====== SUPPLIED DATA

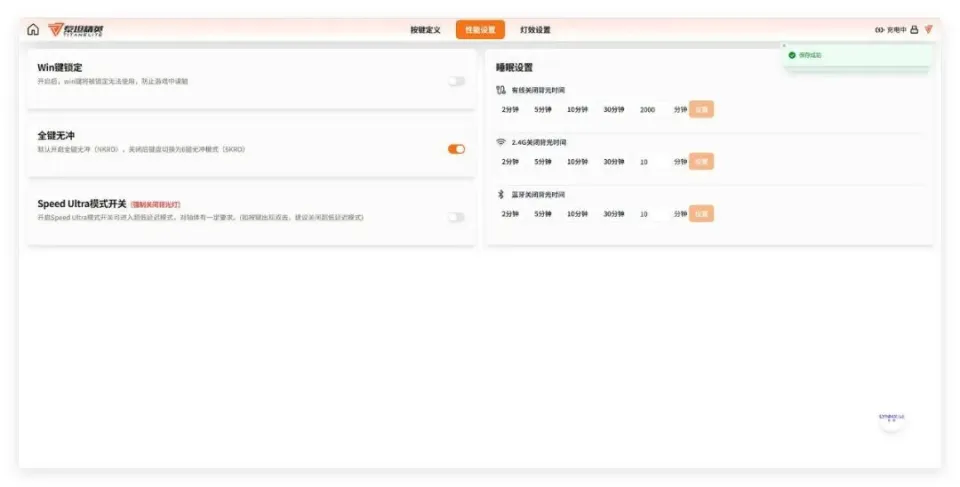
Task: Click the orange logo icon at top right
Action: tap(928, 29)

============
====== SUPPLIED DATA

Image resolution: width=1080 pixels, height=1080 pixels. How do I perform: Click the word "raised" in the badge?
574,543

============
====== SUPPLIED DATA

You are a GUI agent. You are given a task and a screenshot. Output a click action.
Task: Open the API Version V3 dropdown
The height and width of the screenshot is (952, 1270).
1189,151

============

YOUR INSTRUCTIONS: Extract every line of the rows above that contains the string "screenshot", and reproduce each such line in full.

FULL ANSWER:
You are a GUI agent. You are given a task and a screenshot. Output a click action.
The height and width of the screenshot is (952, 1270).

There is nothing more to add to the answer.